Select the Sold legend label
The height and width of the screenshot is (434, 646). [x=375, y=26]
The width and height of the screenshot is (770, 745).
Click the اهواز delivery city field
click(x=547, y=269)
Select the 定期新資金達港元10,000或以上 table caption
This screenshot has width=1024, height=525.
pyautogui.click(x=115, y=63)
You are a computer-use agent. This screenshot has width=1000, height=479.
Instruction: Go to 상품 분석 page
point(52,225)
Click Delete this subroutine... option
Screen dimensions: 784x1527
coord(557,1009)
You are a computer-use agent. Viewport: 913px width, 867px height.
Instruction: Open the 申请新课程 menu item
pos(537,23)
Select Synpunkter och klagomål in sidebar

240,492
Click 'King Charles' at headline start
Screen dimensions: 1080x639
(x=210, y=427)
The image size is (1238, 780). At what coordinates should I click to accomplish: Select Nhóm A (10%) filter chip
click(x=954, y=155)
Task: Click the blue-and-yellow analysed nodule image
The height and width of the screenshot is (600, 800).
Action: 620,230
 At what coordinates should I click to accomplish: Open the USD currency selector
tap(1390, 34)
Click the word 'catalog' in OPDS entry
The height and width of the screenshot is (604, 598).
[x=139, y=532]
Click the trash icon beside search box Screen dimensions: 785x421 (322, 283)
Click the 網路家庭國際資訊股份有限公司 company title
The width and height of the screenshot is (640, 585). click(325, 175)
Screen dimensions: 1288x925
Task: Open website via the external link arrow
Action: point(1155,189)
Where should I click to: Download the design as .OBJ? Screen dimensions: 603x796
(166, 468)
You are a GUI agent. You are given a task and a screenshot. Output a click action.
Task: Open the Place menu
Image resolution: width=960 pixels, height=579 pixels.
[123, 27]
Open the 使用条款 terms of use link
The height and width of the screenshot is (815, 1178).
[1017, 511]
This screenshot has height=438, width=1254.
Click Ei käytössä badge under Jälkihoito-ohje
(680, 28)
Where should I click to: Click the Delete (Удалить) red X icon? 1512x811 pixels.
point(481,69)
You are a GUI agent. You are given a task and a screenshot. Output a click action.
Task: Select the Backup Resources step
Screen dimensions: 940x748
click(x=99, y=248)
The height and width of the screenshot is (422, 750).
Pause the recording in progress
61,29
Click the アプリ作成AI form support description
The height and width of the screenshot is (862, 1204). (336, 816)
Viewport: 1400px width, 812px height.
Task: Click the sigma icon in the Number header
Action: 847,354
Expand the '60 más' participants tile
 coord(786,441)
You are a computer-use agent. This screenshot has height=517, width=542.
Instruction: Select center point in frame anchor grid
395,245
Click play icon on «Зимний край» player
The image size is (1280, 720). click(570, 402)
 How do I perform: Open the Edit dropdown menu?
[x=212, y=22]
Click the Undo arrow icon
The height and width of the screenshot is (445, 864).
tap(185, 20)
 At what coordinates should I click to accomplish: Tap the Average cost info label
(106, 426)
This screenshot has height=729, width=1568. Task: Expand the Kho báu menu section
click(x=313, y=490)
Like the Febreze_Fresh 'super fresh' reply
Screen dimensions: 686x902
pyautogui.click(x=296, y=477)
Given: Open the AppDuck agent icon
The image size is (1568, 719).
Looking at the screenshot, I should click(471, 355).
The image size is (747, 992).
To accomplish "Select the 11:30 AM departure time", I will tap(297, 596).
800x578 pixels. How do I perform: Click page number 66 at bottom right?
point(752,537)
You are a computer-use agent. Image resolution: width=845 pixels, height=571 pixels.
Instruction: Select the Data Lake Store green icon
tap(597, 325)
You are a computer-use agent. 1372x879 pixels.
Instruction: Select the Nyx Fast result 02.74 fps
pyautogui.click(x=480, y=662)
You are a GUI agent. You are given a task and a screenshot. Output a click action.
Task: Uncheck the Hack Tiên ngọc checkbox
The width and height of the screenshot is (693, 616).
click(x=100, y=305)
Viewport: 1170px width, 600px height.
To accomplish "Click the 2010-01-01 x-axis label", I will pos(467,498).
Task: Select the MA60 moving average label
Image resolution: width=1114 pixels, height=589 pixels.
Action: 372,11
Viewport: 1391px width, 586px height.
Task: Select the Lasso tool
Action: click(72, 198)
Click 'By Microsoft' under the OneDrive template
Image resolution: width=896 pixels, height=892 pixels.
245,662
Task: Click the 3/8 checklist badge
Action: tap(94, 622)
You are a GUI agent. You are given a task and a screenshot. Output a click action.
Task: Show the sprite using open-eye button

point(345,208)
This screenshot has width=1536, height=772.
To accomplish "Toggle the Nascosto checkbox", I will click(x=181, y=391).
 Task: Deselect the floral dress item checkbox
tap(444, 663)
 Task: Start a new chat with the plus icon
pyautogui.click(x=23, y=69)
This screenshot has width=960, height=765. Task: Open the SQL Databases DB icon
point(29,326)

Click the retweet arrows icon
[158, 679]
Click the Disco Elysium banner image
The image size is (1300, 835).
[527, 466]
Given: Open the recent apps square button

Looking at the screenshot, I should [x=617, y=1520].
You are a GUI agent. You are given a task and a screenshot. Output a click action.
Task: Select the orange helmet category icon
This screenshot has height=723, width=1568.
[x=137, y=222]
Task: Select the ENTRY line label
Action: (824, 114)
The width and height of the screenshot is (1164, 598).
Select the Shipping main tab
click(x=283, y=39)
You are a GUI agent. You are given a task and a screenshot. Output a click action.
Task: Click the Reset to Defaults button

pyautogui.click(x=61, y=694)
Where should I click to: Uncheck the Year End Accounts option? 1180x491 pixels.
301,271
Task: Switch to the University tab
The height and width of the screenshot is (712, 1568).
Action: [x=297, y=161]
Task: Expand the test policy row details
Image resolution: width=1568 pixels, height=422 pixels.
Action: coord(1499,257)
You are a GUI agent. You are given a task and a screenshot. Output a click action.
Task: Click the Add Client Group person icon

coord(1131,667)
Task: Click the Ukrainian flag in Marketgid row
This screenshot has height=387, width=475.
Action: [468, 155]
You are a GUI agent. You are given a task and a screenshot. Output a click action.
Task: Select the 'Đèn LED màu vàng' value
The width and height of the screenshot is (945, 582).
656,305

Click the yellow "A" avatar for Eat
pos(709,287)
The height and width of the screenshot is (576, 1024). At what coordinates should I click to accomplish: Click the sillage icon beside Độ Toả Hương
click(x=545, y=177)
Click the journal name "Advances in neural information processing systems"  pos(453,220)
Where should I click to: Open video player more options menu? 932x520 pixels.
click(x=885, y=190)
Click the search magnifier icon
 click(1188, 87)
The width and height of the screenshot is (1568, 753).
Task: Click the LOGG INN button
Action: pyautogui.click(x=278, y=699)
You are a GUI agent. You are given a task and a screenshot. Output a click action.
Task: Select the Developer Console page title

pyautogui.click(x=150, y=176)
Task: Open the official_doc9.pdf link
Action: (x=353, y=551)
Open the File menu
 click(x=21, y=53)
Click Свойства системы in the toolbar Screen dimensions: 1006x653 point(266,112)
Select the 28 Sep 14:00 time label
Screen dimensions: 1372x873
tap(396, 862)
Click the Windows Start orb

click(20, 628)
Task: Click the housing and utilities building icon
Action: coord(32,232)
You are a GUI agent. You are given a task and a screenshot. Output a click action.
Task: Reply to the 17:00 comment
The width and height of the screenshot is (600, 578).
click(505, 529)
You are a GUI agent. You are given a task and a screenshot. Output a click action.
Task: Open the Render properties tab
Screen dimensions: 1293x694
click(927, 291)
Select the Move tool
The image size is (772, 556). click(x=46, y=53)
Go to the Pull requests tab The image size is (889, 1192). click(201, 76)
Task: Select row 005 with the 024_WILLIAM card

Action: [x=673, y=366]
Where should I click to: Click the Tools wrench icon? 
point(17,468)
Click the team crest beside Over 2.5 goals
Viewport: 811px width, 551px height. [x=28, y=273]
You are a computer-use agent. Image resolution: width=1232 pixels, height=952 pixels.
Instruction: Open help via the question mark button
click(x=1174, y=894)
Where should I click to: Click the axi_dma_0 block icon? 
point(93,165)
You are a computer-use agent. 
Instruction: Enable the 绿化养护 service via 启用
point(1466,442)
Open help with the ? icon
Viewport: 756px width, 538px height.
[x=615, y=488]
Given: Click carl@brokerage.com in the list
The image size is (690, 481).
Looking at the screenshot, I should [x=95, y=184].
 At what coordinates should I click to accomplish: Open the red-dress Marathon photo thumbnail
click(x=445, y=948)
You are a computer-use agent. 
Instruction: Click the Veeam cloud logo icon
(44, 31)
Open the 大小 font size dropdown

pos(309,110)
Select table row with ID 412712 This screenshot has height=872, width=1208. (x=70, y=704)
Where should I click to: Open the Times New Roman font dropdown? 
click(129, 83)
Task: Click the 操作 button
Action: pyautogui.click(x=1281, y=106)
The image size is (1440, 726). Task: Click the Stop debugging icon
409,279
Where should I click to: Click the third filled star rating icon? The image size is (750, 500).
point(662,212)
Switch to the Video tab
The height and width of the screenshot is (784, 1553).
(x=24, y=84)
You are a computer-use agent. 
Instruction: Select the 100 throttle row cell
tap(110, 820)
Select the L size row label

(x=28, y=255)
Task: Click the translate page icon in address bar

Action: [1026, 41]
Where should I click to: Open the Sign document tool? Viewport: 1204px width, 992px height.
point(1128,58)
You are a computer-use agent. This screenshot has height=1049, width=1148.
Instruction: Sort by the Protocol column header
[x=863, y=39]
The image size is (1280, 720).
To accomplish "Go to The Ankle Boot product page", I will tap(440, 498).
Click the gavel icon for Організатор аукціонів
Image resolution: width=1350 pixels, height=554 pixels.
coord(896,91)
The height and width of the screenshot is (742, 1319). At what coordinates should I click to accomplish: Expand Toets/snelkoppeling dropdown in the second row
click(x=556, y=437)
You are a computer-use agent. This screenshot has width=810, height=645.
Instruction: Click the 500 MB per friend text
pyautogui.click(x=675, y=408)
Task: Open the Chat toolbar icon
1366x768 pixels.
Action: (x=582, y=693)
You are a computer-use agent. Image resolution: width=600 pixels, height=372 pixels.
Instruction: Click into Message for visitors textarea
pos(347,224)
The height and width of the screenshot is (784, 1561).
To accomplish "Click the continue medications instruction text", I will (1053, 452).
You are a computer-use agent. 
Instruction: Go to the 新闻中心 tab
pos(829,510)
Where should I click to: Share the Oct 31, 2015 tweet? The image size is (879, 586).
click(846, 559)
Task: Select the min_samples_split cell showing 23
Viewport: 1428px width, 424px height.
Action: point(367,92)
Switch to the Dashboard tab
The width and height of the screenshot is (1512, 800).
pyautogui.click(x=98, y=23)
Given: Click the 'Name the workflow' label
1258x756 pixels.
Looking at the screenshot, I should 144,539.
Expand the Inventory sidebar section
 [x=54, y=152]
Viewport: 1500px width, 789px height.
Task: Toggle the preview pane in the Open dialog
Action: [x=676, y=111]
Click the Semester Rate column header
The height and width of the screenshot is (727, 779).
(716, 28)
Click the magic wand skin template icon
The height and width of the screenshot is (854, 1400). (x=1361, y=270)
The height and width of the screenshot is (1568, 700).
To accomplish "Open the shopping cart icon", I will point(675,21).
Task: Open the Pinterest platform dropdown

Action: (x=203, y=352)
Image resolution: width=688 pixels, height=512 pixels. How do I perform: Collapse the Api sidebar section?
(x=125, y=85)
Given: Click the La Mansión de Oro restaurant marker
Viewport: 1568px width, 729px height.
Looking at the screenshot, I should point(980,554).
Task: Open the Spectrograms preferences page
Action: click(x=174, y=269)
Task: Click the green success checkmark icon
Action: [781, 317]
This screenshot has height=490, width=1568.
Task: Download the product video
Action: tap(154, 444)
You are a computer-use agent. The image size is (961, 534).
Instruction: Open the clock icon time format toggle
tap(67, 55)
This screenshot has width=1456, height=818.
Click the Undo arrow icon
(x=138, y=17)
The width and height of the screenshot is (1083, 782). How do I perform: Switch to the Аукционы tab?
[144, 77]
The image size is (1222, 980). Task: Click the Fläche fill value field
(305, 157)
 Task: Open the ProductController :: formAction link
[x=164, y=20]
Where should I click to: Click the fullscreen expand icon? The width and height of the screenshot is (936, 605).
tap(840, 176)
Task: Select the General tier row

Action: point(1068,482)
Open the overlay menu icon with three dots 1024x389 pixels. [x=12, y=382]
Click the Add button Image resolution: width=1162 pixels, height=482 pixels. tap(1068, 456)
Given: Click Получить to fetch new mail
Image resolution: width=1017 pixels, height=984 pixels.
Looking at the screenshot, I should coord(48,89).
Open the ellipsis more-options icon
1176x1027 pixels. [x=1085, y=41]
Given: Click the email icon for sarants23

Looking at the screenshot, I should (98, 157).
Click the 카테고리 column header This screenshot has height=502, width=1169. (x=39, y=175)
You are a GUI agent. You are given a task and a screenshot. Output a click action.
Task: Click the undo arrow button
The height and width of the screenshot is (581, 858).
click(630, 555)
++++++++++
→ Task description
Write out exactly those lines running from the line with "The height and width of the screenshot is (1568, 700)." to the end of the data above, the first and last included.

→ Answer below
The height and width of the screenshot is (1568, 700).
To accomplish "Open the shopping cart icon", I will point(675,21).
Task: Open the Pinterest platform dropdown

Action: (x=203, y=352)
Image resolution: width=688 pixels, height=512 pixels. How do I perform: Collapse the Api sidebar section?
(x=125, y=85)
Given: Click the La Mansión de Oro restaurant marker
Viewport: 1568px width, 729px height.
Looking at the screenshot, I should point(980,554).
Task: Open the Spectrograms preferences page
Action: click(x=174, y=269)
Task: Click the green success checkmark icon
Action: [781, 317]
This screenshot has height=490, width=1568.
Task: Download the product video
Action: tap(154, 444)
You are a computer-use agent. The image size is (961, 534).
Instruction: Open the clock icon time format toggle
tap(67, 55)
This screenshot has width=1456, height=818.
Click the Undo arrow icon
(x=138, y=17)
The width and height of the screenshot is (1083, 782). How do I perform: Switch to the Аукционы tab?
[144, 77]
The image size is (1222, 980). Task: Click the Fläche fill value field
(305, 157)
 Task: Open the ProductController :: formAction link
[x=164, y=20]
Where should I click to: Click the fullscreen expand icon? The width and height of the screenshot is (936, 605).
tap(840, 176)
Task: Select the General tier row

Action: point(1068,482)
Open the overlay menu icon with three dots 1024x389 pixels. [x=12, y=382]
Click the Add button Image resolution: width=1162 pixels, height=482 pixels. tap(1068, 456)
Given: Click Получить to fetch new mail
Image resolution: width=1017 pixels, height=984 pixels.
Looking at the screenshot, I should coord(48,89).
Open the ellipsis more-options icon
1176x1027 pixels. [x=1085, y=41]
Given: Click the email icon for sarants23

Looking at the screenshot, I should (98, 157).
Click the 카테고리 column header This screenshot has height=502, width=1169. (x=39, y=175)
You are a GUI agent. You are given a task and a screenshot. Output a click action.
Task: Click the undo arrow button
The height and width of the screenshot is (581, 858).
click(630, 555)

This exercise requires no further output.